Your objective — Please leave out pictures and print exactly the lines from the one that has "Where should I" through the last line of the material below.

<<<<

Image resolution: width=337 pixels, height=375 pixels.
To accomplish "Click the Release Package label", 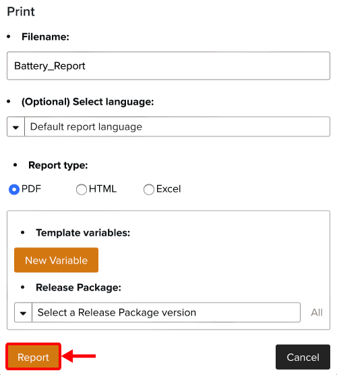I will [x=78, y=287].
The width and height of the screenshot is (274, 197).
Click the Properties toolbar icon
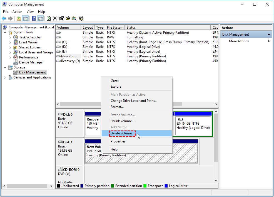coord(61,19)
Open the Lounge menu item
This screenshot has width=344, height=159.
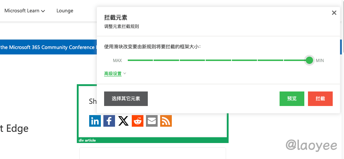pyautogui.click(x=65, y=11)
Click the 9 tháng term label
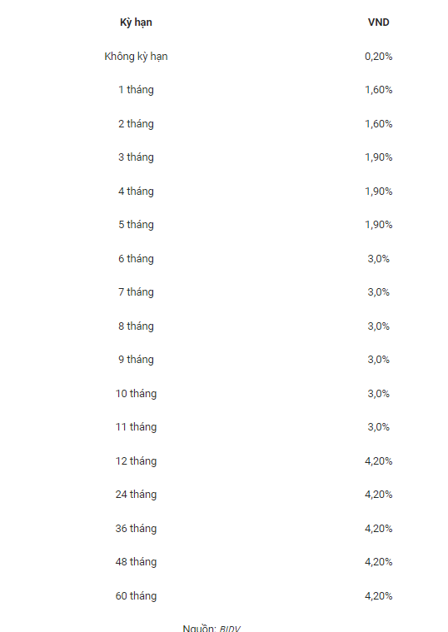448x632 pixels. point(136,360)

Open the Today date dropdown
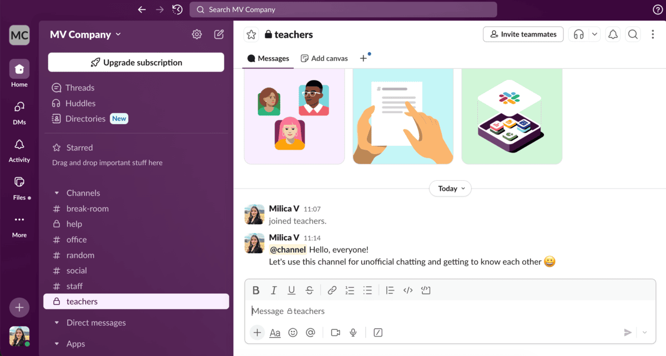450,189

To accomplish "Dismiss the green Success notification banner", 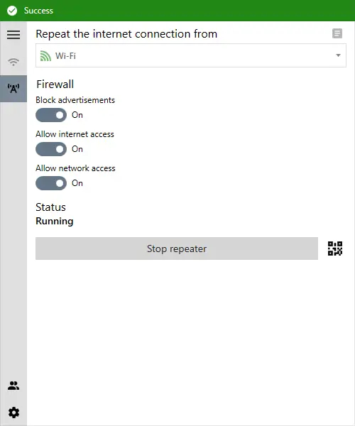I will 178,11.
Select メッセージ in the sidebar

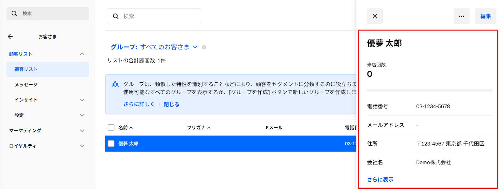point(26,85)
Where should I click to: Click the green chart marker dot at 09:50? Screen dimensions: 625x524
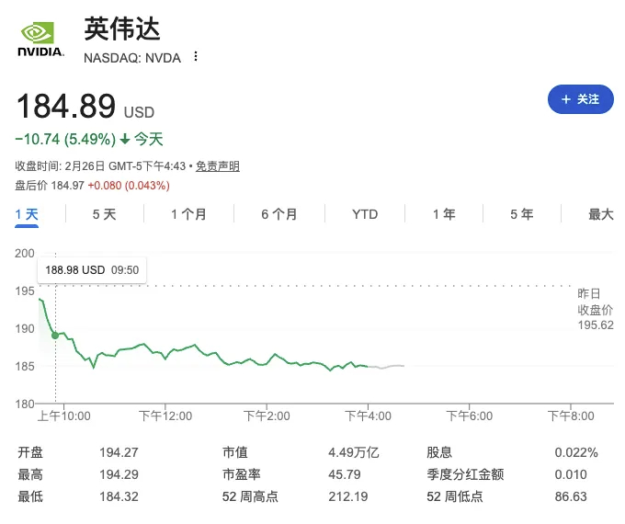[x=55, y=336]
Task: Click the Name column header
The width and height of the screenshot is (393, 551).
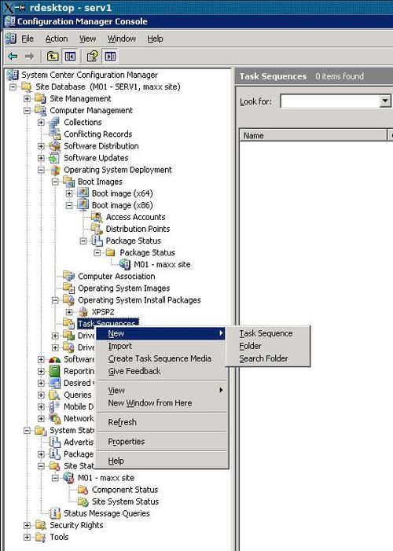Action: coord(313,135)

>>>>

Response area —
Where should I click to: Click the green chart marker dot at 09:50? Screen dimensions: 625x524
[x=55, y=336]
Task: Click the Name column header
The width and height of the screenshot is (393, 551).
Action: coord(313,135)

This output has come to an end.